Te confieso que yo lo decía todo el tiempo. Y sí, de verdad me sentía cansado, pero decirlo en voz alta no ayudaba en nada.  

Un poco de historia sobre el “cansancio”

La palabra “cansancio” tiene un origen muy particular. Viene del latín, pasó por el griego y llegó al castellano combinando dos ideas. Su significado original era “desviarse del camino”. ¿Curioso, no? Los navegantes usaban esta palabra para describir sus paradas para descansar en algún puerto antes de seguir su viaje.  

Te cuento esto porque quiero que reflexionemos juntos sobre esa idea de “desviarse del camino”. ¿Realmente estás descansando o solo vives cansado?  

¿De verdad descansamos?

Pensemos en un domingo. ¿No te pasó que, al llegar la noche, te sentías más cansado que en un día normal?  

La verdad es que todos necesitamos un propósito. No vivimos solo para sobrevivir, sino para alcanzar algo. Nuestro instinto está orientado al éxito. Por eso, cuando hacemos cosas sin sentido, sentimos ese peso.  

El cansancio como excusa

Quiero compartirte una historia. En 2005, Jon Blais, un triatleta reconocido, fue diagnosticado con ELA (Esclerosis Lateral Amiotrófica). Tres meses después, completó el triatlón “Iron Man Hawái”: nadó 3,9 km, pedaleó 180 km y corrió 42 km, sumando 226 km en total. Lo terminó en 16 horas y 26 minutos, convirtiéndose en la primera persona con ELA en lograrlo.  

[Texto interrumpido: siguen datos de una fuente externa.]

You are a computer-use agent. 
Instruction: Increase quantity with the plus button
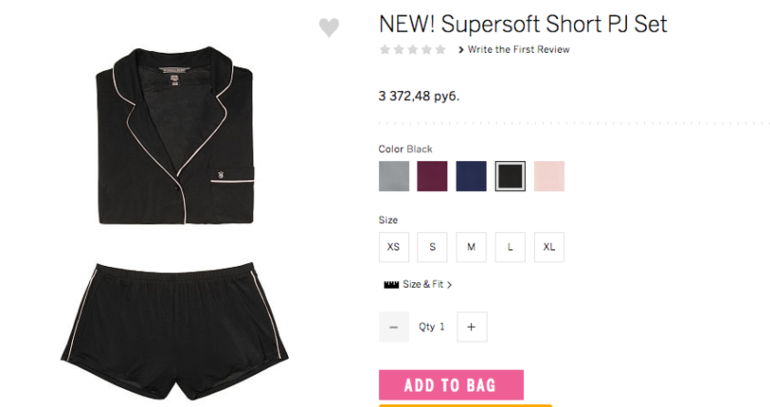click(472, 327)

Jon tenía un objetivo claro y no dejó que el cansancio o sus excusas lo detuvieran.  

Vivir sin un propósito agota

Si solo vives para cumplir con lo que “tienes que hacer”, vas a sentirte agotado. Es lógico: vivir requiere esfuerzo, y nadie está dispuesto a esforzarse si no sabe para qué.  

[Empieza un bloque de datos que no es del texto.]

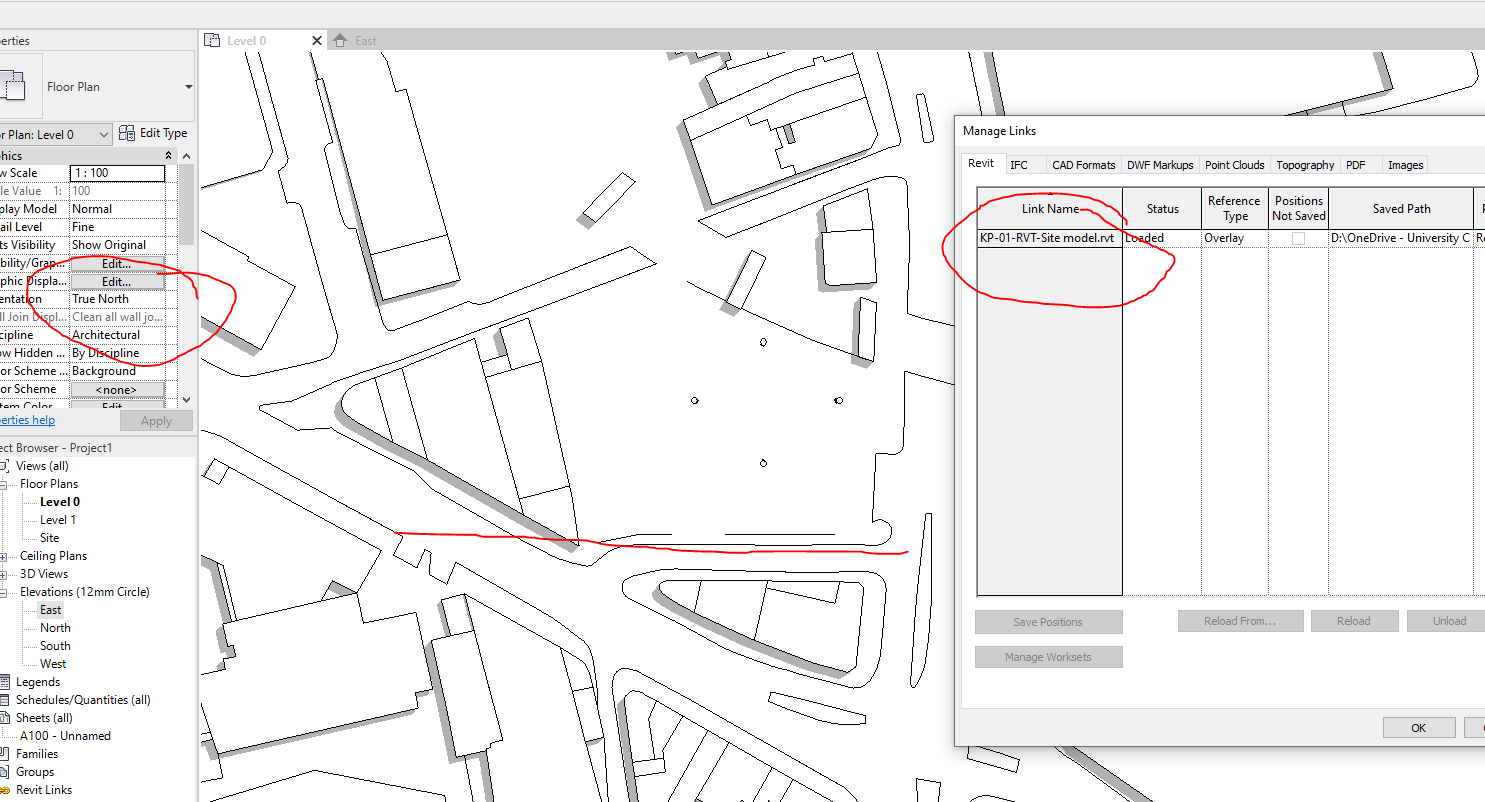Click the Revit Links chain icon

Muchos caemos en un ciclo automático: levantarnos, trabajar, volver a casa, mirar televisión y repetir. Es ahí donde aparece el verdadero cansancio: el de no tener metas, el de sentir que el día no tuvo sentido.  

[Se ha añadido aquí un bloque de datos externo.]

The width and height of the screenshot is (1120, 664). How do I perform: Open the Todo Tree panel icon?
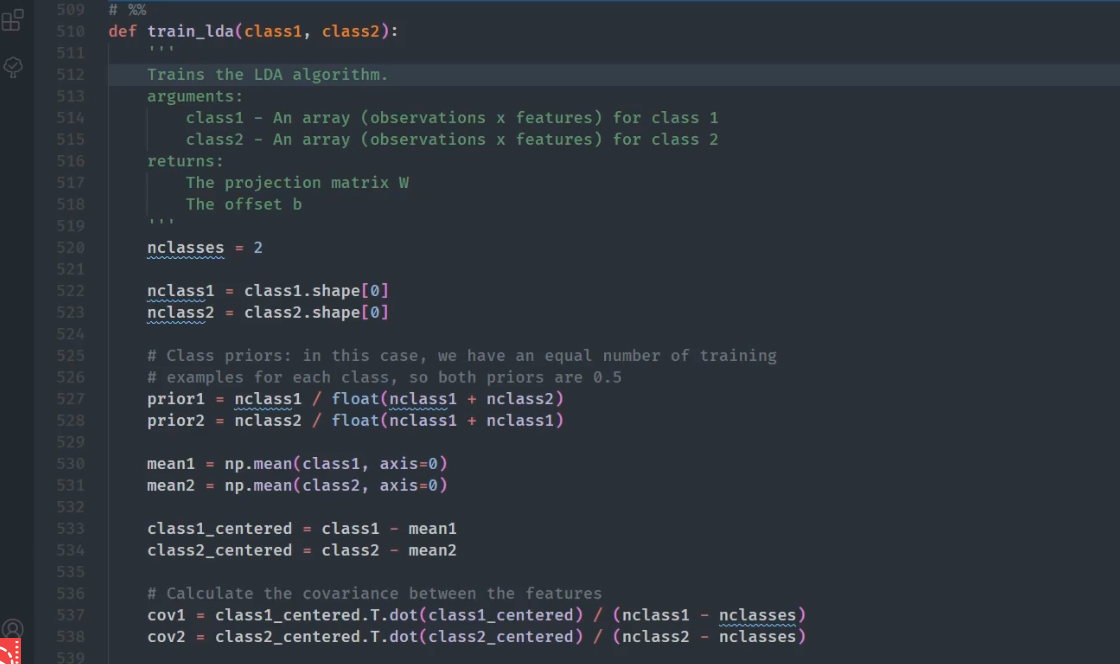[12, 67]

Un esfuerzo con propósito cambia todo

El cansancio no tiene por qué ser un límite cuando entiendes para qué haces las cosas. En el gimnasio, en el trabajo o cuando estás estudiando para un examen, la clave está en encontrar el propósito detrás del esfuerzo.  

Por eso, aunque estés cansado, no dejes que eso sea tu límite. Reflexiona: ¿Por qué estás cansado? ¿Es la rutina o la falta de un propósito lo que te pesa?  

Pasos prácticos para empezar

Quiero dejarte algunos consejos que me sirvieron:  

  1. No hables de lo cansado que estás: Aunque lo sientas, evita decirlo. En lugar de eso, intenta decirte algo positivo al despertar. Tu cerebro se lo creerá poco a poco.  
  2. No te canses por adelantado: No pienses en lo difícil o agotador que será algo antes de empezar. Esa actitud baja tu rendimiento y te hará sentir más agotado.  
  3. Agradece tu realidad: Tal vez no estés donde quieres, pero quejarte solo te frenará. Sé agradecido, incluso si tu trabajo no te gusta. Esa mentalidad puede abrirte puertas.  

Vive, no sobrevivas.

Si hoy sientes que tu vida no tiene rumbo, es momento de dar un paso. Comienza con algo pequeño: lee una página, dedica cinco minutos a algo que te apasione o haz algo que siempre quisiste intentar. Al principio será motivación, luego disciplina, y finalmente verás los frutos.  

Recuerda: la vida es para vivirla, no para pasar los días. Brilla, aporta lo que solo tú puedes dar, y despierta. Te necesitamos.